Google vs in-store analytics


Di seguito vi riporto un interessante articolo di Ronny Max apparso nella sua newsletter, dove è ben evidenziato come le possibilità di analisi del comportamento del consumatore da parte del retailer siano esageratamente sbilanciate verso l’online e molto poco verso il negozio fisico. In pratica: Google analytics vs in-store analytics.


If you want to compare online and offline metrics, this is the most critical email you should read this year because the comparison is often misleading. In the online world, time-based metrics generate signals about the user’s intent. The same holds for physical stores.

And yet, here are nuances in time-based metrics

1) Dwell Time
Google wants to show their users the BEST results for any query.
Google measures a web page’s quality with backlinks, but engagement with Dwell Time, Bounce Rate, and Time on Page.

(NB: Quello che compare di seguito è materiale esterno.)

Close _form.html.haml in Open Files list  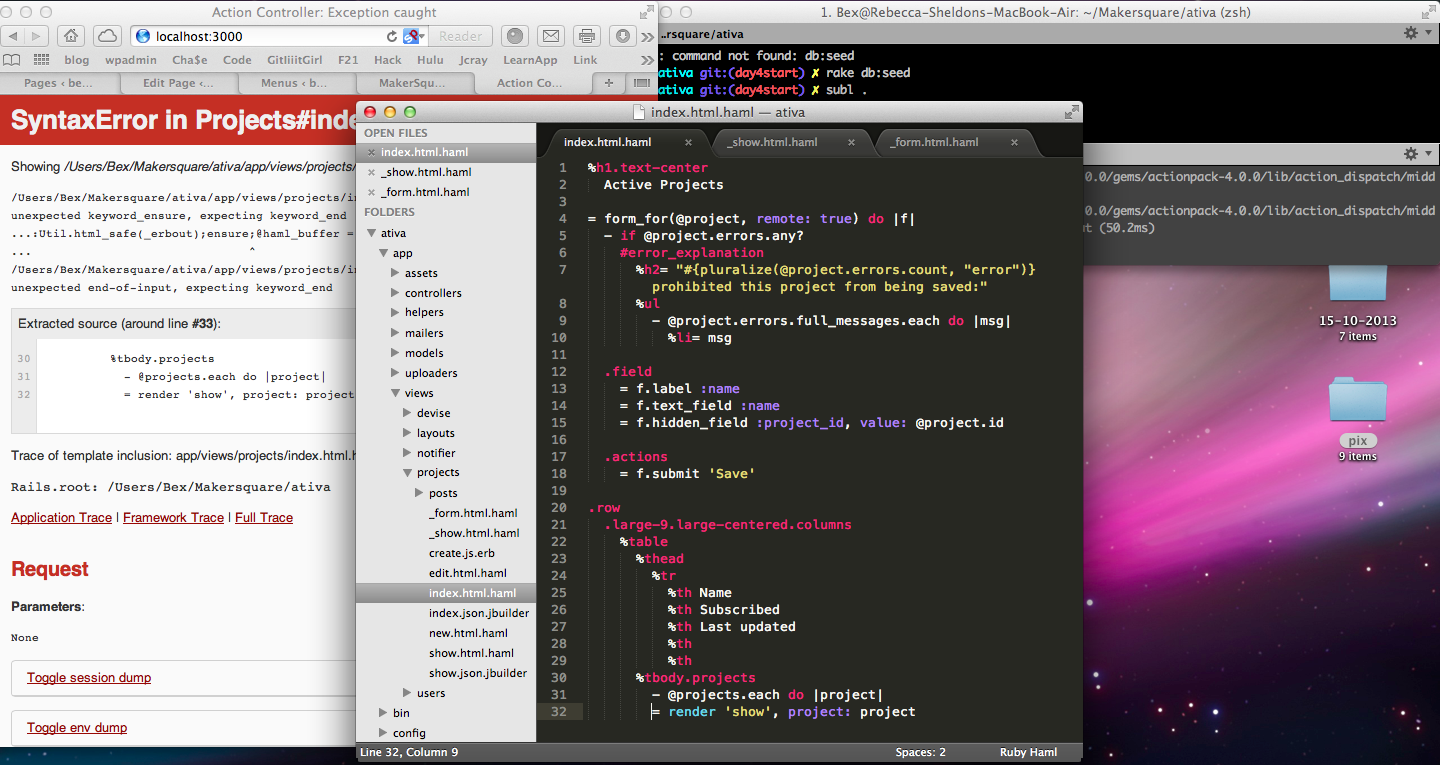coord(372,192)
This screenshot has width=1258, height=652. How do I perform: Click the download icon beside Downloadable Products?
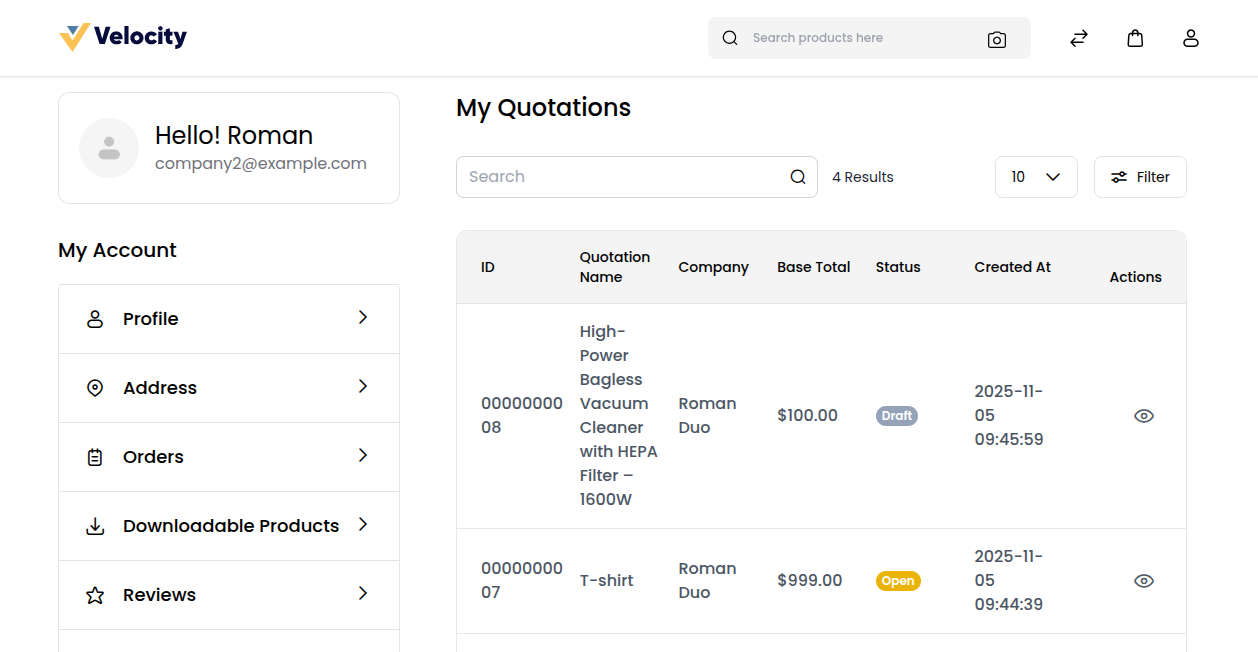pyautogui.click(x=95, y=526)
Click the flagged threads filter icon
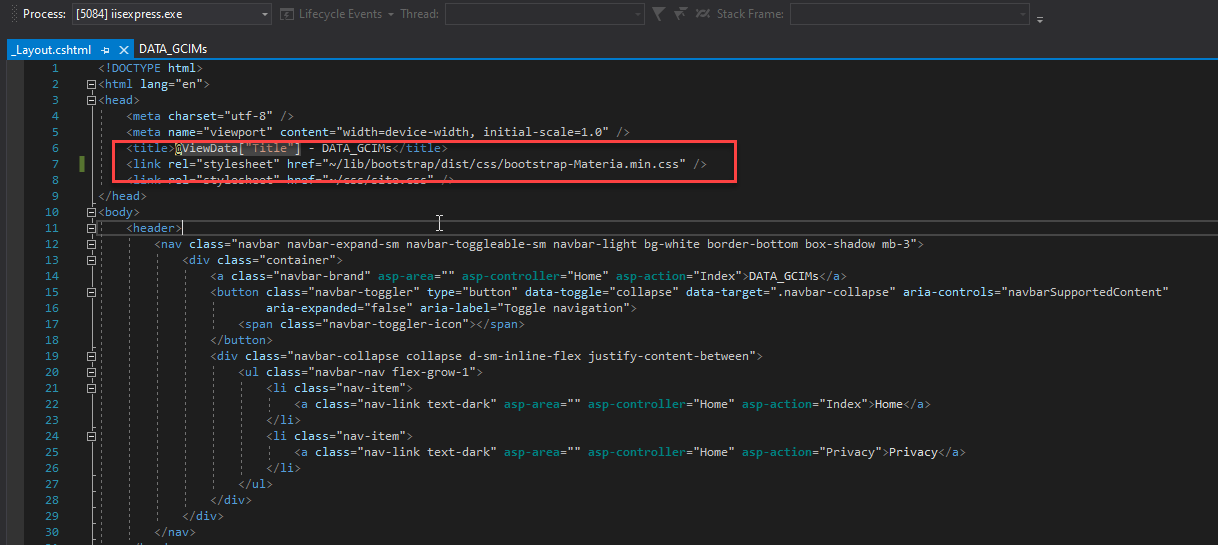 681,14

• Dwell Time: the time between “clicking” on a search result and returning to Google’s search result page (SERPs).
• Bounce Rate: the percentage of visitors that visited only one page on the website. It doesn’t matter if they stuck around for 2 seconds or 2 hours. The visit is still a “bounce.”
• Time on Page: The time a visitor spends on a specific page before “clicking out” to any other page on the website, Google results, or anywhere.
But wait, is Dwell Time good for “shopping queries” when you are comparing between products? We don’t know for sure, but Google is smart 🙂 Google is about queries and clicks. YouTube is about watching videos.
While Google cares about giving users the best result for their query to click, YouTube cares about users staying on the video site.

Here’s how YouTube evaluates content

2) Watch Time
YouTube is that it wants to show its users the best video at any given moment. To evaluate the best video, YouTube measures how the users interact with videos.
The metrics revolve around video engagement.
• Audience Retention: the percentage of your video that people watched. It is an excellent indicator of video quality. It is also a metric that’s difficult to game.
• Total Watch Time: YouTube #1 most important metric. The total amount of time that people have spent watching your video over its lifetime. The higher the number, the better.
• Engagement Signals: YouTube wants to see users actively engage with the video through likes, comments, shares, subscribe, and adding a video to the playlist.

Again a time-based metric plays a crucial role in capturing intent

Total Watch Time signals how long users stayed on YouTube because of that video.
3) Engage Time
What retailers want in physical stores? If your answer is sales, think again.
Store sales are an outcome. And many factors influence an outcome.
If you want to follow the footsteps of Google, your objective will be to quantify in-store customer engagement. That’s the job of a time-based metric. In customer engagement, you have three metrics: Visibility, Attention, and Engagement. These are big topics.
Today, I’d to focus on how long a shopper interacts with a product.
Engage Time signals the “intent to buy.”


In other words, the simplest way to measure customer engagement is to capture how long a person stays in a particular location. With advanced technologies, you can measure customer engagement in seconds.
You can also capture the product’s Optimal Engage Time.


In other words, the time between “no engagement” and “needs help” signals that a shopper has a valid interest in the product.
For example, if you want to know how many clothing items are best for a premium display, you can check the time shoppers stand in front of the display. (By the way, more items are not always better).
Another example, if you want to know if the frozen foods packaging stands out, you can check the time shoppers stand in front of the freezers.
(By the way, too much time is not always a good sign because it may indicate confusion).
Time-based metrics will help you to dig deeper into customer behaviors.

Misurare il coinvolgimento del cliente in-store

Google analytics vs in-store analytics: Google riesce a misurare la qualità di una pagina ma anche il livello di coinvolgimento dell’utente che vi interagisce ed è questo l’anello mancante delle analisi che in genere si compiono nei negozi fisici. Dalle considerazioni di Ronny Max emerge quanto sia importante riuscire a misurare il coinvolgimento del cliente, magari rilevando quanto tempo rimane fermo in un determinato luogo, o quanto ci mette prima di chiedere informazioni su un prodotto.